I am not crying, nor am I angry. It's kind of weird because usually, when I'm trying to work, I'm annoyed by outside noises – like the music from the cars of the high school students as they park on the street in front of my house, between me and their school.
Usually, these sounds annoy me but right now, they exhilarate me! OMG, can I finally stand outside noise when I work? Is it possible that I'm on to something? (SMACK! - this would be the pole of another human being making fun of me for caring about something so inconsequential.)
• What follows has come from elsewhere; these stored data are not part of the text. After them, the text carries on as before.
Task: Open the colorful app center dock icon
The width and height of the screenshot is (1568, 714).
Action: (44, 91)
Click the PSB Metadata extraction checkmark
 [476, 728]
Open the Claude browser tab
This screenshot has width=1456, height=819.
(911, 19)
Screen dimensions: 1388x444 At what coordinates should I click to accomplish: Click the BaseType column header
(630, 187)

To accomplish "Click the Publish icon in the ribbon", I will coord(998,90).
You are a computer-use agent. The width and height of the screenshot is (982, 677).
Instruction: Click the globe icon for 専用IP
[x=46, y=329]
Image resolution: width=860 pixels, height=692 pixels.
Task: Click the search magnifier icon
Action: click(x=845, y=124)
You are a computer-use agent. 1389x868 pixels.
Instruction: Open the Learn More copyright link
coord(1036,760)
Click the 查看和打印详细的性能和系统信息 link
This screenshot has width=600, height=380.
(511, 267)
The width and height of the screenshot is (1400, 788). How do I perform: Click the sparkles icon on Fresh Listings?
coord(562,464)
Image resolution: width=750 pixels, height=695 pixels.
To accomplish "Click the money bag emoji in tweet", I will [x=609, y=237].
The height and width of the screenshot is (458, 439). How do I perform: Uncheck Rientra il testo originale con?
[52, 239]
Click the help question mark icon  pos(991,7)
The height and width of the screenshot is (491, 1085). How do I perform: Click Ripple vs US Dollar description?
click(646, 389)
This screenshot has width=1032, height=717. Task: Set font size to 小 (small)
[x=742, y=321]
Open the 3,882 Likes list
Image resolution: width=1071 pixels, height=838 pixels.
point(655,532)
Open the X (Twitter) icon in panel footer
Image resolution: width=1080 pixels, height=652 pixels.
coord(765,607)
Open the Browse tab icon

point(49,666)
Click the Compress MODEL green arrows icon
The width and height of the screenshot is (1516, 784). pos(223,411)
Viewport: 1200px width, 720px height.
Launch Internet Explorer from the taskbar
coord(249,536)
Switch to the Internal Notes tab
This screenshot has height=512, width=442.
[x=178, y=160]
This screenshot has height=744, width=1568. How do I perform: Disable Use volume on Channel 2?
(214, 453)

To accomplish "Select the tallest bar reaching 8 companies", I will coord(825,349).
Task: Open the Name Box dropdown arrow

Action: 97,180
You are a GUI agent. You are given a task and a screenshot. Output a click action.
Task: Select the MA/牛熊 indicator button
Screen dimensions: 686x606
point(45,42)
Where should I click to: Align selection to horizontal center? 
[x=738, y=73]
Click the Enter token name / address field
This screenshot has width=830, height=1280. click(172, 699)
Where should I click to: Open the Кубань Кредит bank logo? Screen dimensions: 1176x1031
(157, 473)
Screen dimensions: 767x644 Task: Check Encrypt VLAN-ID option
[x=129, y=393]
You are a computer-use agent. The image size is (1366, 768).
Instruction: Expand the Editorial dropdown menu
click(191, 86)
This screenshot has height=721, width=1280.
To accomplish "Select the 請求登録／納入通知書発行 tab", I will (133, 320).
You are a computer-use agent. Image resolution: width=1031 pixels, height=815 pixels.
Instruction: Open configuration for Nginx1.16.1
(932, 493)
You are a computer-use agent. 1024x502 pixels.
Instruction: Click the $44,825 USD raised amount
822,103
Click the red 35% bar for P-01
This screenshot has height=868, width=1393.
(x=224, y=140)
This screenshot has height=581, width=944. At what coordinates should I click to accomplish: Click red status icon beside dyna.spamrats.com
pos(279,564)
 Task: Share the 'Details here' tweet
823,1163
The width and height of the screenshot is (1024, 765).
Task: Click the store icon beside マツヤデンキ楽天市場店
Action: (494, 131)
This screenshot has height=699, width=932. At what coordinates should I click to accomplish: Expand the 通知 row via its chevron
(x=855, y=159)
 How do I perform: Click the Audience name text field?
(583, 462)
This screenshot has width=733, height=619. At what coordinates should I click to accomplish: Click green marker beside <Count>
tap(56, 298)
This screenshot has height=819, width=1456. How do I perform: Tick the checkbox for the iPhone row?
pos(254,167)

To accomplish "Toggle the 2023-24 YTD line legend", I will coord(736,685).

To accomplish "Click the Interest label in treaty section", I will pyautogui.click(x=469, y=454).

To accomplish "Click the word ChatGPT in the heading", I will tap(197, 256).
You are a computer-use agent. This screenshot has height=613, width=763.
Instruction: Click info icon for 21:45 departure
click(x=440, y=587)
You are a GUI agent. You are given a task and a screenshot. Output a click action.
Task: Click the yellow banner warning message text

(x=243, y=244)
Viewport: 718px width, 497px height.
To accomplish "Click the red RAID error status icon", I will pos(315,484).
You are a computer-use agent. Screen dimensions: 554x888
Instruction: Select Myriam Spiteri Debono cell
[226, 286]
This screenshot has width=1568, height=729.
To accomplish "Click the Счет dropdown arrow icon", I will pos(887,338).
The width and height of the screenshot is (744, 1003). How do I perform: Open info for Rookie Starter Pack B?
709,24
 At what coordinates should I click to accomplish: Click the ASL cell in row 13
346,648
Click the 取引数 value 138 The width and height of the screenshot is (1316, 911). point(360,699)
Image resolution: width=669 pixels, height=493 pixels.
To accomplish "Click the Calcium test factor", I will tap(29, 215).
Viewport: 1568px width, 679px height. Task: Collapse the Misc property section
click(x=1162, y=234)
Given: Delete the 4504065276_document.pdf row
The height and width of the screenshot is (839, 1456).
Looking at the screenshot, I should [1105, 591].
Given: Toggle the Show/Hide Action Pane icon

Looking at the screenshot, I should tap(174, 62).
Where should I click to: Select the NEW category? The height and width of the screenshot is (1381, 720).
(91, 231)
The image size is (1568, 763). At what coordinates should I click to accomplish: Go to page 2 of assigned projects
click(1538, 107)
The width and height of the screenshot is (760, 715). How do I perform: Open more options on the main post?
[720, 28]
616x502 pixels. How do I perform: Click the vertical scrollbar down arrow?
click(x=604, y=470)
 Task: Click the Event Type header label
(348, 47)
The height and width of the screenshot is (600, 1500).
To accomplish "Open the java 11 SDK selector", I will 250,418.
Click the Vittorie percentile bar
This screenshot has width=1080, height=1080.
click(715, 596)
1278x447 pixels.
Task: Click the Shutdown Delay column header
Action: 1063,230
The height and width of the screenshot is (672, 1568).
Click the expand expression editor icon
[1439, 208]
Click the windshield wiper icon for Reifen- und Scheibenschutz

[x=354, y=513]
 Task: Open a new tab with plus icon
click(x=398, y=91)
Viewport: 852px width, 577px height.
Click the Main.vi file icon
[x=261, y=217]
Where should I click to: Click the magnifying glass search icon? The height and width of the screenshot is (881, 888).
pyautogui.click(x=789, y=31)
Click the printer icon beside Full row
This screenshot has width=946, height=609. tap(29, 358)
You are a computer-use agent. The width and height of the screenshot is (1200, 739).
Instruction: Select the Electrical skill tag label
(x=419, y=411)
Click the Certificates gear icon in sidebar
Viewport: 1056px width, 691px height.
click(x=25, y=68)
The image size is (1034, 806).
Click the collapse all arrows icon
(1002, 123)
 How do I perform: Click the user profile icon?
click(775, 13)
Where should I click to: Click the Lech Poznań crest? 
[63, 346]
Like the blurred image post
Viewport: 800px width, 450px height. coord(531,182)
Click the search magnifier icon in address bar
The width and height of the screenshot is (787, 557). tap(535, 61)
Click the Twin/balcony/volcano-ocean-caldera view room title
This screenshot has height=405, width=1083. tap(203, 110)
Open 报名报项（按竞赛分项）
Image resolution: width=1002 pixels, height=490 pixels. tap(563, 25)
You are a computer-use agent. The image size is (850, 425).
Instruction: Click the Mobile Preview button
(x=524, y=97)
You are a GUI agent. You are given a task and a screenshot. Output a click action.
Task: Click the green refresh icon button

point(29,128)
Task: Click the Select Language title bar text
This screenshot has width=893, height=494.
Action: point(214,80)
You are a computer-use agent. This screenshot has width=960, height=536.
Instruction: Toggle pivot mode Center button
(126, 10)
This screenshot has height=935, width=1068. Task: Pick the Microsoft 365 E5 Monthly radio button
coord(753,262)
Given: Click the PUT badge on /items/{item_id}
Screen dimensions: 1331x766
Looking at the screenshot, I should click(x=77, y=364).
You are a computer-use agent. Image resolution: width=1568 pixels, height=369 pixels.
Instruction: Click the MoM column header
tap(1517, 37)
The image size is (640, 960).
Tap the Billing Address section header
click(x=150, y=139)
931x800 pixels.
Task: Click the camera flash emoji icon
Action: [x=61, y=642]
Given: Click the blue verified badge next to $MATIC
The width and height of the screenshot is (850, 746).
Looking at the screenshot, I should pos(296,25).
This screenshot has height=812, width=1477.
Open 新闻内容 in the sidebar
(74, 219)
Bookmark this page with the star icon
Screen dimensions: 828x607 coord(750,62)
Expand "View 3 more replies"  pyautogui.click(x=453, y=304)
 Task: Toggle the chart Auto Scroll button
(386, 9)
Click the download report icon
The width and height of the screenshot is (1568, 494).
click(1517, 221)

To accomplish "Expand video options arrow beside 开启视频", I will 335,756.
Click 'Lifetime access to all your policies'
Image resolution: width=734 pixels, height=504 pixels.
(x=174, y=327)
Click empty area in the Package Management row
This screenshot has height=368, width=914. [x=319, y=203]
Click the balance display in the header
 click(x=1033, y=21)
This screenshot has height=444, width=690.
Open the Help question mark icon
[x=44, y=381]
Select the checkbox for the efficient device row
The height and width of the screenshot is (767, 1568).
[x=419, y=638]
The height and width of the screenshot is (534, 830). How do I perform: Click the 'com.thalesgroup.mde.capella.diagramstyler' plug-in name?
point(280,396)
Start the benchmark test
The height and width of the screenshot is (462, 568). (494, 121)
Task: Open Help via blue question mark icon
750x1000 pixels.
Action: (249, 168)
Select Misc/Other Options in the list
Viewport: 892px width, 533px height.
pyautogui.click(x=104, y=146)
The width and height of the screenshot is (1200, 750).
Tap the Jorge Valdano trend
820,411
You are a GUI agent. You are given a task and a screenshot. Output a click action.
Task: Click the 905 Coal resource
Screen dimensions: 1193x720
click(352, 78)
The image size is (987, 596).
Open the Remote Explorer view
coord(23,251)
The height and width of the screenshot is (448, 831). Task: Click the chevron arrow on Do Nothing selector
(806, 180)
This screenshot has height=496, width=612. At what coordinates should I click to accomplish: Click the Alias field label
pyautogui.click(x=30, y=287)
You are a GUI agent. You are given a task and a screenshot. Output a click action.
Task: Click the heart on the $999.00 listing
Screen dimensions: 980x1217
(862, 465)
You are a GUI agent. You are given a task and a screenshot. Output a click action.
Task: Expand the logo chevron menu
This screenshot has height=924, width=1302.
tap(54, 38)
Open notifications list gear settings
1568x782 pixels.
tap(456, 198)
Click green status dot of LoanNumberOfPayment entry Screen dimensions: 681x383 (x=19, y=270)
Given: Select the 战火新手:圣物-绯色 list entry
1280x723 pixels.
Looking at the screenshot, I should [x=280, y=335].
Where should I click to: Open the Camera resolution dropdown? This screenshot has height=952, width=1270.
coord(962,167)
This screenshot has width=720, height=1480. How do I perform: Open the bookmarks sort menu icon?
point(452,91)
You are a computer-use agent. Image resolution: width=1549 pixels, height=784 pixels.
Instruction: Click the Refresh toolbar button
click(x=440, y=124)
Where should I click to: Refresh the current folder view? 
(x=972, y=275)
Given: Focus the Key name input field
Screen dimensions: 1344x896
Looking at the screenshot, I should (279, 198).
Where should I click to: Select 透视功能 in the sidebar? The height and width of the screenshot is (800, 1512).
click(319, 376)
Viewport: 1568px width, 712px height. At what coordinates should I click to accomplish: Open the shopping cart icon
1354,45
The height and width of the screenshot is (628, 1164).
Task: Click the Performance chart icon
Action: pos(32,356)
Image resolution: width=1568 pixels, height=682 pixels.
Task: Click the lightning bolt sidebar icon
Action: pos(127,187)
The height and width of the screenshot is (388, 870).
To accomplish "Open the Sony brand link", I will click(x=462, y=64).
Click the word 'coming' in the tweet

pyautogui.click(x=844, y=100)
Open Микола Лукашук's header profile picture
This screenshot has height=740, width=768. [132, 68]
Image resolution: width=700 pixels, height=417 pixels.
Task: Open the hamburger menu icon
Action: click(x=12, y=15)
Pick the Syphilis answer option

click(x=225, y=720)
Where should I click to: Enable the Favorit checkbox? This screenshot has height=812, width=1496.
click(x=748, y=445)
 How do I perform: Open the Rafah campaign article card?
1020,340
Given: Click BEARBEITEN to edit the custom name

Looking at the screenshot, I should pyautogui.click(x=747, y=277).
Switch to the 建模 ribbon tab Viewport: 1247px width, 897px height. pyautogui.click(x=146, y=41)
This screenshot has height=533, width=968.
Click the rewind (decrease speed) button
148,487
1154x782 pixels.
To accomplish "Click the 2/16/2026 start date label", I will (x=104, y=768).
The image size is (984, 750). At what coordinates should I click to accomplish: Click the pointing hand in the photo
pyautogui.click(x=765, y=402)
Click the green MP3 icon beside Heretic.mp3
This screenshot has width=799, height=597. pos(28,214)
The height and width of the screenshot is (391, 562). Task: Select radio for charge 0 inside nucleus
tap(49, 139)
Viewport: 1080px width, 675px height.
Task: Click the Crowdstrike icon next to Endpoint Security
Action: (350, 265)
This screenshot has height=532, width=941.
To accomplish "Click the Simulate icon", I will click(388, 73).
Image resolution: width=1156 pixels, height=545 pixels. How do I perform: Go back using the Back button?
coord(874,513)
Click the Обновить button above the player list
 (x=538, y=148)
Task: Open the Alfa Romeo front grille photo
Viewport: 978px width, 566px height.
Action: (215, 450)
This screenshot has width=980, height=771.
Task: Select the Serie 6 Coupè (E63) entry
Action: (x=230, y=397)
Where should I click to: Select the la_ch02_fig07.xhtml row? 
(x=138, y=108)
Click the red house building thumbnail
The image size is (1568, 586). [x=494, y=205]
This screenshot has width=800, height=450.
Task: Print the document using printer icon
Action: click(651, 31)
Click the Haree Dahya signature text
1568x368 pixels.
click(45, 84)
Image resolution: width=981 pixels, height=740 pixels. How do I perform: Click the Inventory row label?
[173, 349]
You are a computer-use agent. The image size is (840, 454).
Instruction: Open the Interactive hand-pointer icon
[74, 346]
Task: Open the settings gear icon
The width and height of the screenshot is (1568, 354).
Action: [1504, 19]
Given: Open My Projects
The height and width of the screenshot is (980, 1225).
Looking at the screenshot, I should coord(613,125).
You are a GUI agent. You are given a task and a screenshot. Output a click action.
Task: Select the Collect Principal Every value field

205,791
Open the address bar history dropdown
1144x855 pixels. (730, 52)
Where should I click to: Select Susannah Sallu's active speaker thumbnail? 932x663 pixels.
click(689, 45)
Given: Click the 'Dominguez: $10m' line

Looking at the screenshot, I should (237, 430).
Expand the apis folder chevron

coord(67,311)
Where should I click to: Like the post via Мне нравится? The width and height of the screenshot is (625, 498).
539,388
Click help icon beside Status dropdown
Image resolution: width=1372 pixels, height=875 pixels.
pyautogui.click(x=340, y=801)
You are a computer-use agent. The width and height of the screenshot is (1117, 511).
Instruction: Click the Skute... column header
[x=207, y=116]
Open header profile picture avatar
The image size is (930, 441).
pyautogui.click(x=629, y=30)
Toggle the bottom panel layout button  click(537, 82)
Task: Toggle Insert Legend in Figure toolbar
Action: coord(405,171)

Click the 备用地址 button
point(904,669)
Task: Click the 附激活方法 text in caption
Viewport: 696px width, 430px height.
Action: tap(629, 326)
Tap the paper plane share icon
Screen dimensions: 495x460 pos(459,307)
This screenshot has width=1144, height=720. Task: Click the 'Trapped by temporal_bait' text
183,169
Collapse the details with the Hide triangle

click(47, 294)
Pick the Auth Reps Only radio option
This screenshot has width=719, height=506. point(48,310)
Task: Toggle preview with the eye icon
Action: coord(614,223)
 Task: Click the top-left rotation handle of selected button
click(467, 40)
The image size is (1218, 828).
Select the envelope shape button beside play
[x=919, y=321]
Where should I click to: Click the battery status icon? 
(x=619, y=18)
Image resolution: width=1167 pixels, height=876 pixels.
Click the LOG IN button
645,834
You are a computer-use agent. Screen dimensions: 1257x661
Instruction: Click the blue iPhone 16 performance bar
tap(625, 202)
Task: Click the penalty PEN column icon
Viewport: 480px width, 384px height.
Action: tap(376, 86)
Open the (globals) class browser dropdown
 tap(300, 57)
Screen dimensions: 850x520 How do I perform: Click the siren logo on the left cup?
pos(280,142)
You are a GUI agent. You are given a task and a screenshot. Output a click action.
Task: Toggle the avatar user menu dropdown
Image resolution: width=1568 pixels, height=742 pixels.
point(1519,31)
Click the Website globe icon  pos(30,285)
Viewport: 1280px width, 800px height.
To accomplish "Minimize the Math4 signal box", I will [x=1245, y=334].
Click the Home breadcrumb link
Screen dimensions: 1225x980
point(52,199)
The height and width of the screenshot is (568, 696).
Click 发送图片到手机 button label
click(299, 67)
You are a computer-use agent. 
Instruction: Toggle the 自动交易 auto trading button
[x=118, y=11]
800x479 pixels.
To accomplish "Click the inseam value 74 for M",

“Excuse me kind sir with the pole, just want you to know that you haven't done any real damage. I'm sure you are concerned about that.”
Gulp. That would be Jesus in action, wouldn't it? That dude was so fucking smart. It's too bad the Christians have co-opted him and turned him into such a doofus: “Jesus is God, while we are Not God; he is Holy, while we are Not Holy.”
He’s God and human, Christians - get it? So are you!
So I am thoughtful, reserved and noncommittal.
The silence in my room is quite astounding. The peace. I am holding myself still, like I did all those times growing up: listening to the blood in my veins and the sounds of my environment: there are so many, I can choose what I hear.
Well, I can't choose them all... But if you listen to anything long enough, detached and serene, you can hear a lot more in it than what the sound maker intends... You can hear echoes and tiny differences from one hammer hit to another... You can tell the man whether he's hitting with precision or whether he's sloppy; interested or just getting the job done... Hell, if you listened long enough, you might even be able to tell him what he had for breakfast and what he's thinking about.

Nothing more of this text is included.